One of the applications of The Interactorium that interests Wilkins and his team is the ability to get a better understanding of the inner workings of a cell, such as which elements are static and which are dynamic.
However, beyond displaying what we know about a cell, The Interactorium can also give us an idea of the blanks, of what we don’t know. “So if you have a group of five proteins that all interact with each other in this network, and the function of four of them are known, you can make extremely strong hypotheses and predictions of what the function of the next one is. And, of course, functional prediction is a very important thing to be able to do in the biosciences.
“In the human genome there’s still around about 11,000 genes for which we have no known function. Even in yeast – the humble little yeast – with only 6,200 genes, I think there’s still a good 1,000 or so genes for which there’s no function. So it’s guilt by association you can do inside networks, which is always kind of neat.”
Wilkins has also had interest in The Interactorium from researchers working in a range of fields, from cancer to drug discovery. “There’s a lot of interest in terms of using network-based analysis for understanding changes in cells, whether they are stem cells as they are going from pluripotency to a final tissue type or looking at changes in cancer cells.

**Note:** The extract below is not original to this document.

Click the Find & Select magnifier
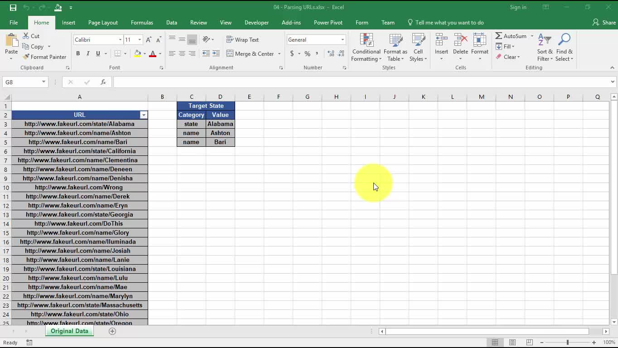Screen dimensions: 618x348 pos(564,48)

“People are also interested in using this kind of thing for drug discovery: understanding networks, understanding pathways, seeing how those are associated with phenotypes or the genesis of disease. If there are particular proteins that have a sensitive interaction inside these networks, you might ask the question: ‘can we block that with a particular drug or peptide.’”

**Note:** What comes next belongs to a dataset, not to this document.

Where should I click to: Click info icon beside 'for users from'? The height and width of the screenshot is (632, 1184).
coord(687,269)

The Interactorium might also have a use in predicting side effects of particular drugs. “If you make a drug against a particular protein, is it only going to be acting against one protein or one interaction? And if you block that interaction, in a network sense, is the cell going to be able to do the same thing by another path?”
It’s early days for The Interactorium – the first paper on it should appear in Proteomics by the time you read this – but already its potential to reveal secrets of protein interaction are plain to see.